■ **Exercise directions**: Format the records from the line containing "Task: Click the page" through the end of the records, both included, as a JSON list of strings with one string per line and blank lines omitted.

(Click-target records)
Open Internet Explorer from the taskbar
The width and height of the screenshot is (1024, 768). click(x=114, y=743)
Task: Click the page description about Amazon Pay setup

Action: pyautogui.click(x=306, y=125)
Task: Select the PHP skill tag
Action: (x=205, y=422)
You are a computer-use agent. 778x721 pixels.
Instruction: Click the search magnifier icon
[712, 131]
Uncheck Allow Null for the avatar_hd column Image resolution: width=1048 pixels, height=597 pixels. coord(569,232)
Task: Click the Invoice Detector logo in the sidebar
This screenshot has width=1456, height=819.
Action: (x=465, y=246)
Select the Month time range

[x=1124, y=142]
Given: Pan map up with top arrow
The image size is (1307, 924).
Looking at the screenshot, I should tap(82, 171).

■ **Written response**:
[
  "Task: Click the page description about Amazon Pay setup",
  "Action: pyautogui.click(x=306, y=125)",
  "Task: Select the PHP skill tag",
  "Action: (x=205, y=422)",
  "You are a computer-use agent. 778x721 pixels.",
  "Instruction: Click the search magnifier icon",
  "[712, 131]",
  "Uncheck Allow Null for the avatar_hd column Image resolution: width=1048 pixels, height=597 pixels. coord(569,232)",
  "Task: Click the Invoice Detector logo in the sidebar",
  "This screenshot has width=1456, height=819.",
  "Action: (x=465, y=246)",
  "Select the Month time range",
  "[x=1124, y=142]",
  "Given: Pan map up with top arrow",
  "The image size is (1307, 924).",
  "Looking at the screenshot, I should tap(82, 171)."
]